+++ DATASET EXCERPTS +++
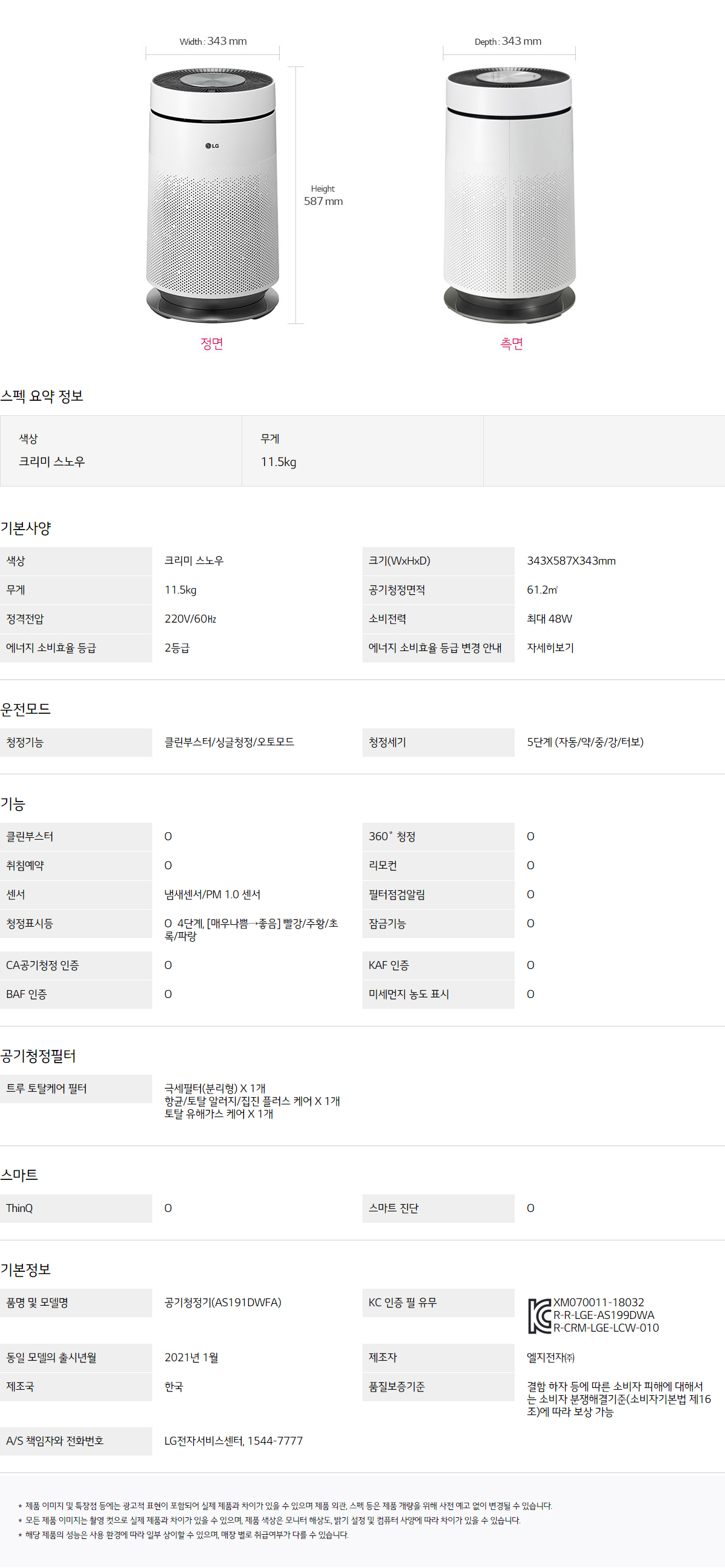Click the 운전모드 section heading
Screen dimensions: 725x1568
[25, 709]
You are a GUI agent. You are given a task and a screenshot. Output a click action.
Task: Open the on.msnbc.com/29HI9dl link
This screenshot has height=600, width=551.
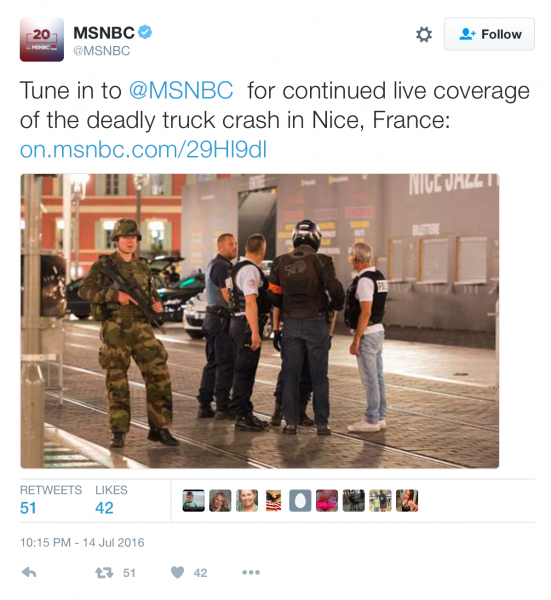(143, 149)
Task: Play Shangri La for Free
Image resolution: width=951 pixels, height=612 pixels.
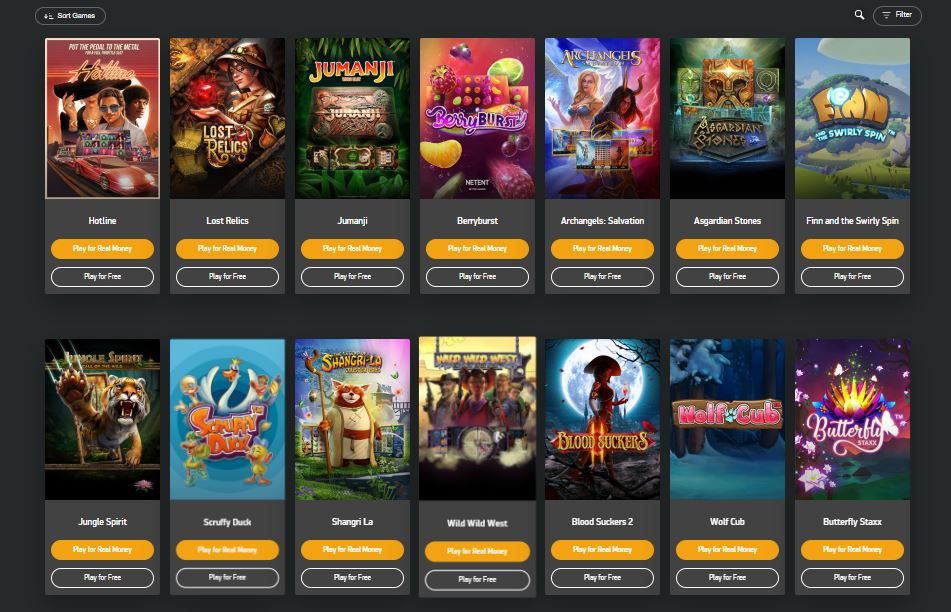Action: (352, 577)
+++
- _WHAT THIS TASK INVOLVES_
All lines from the line containing "Task: Play Shangri La for Free" through the end of the listing above are to be given again exactly; pictures are not part of the copy.

- _RESULT BELOW_
Task: Play Shangri La for Free
Image resolution: width=951 pixels, height=612 pixels.
Action: (352, 577)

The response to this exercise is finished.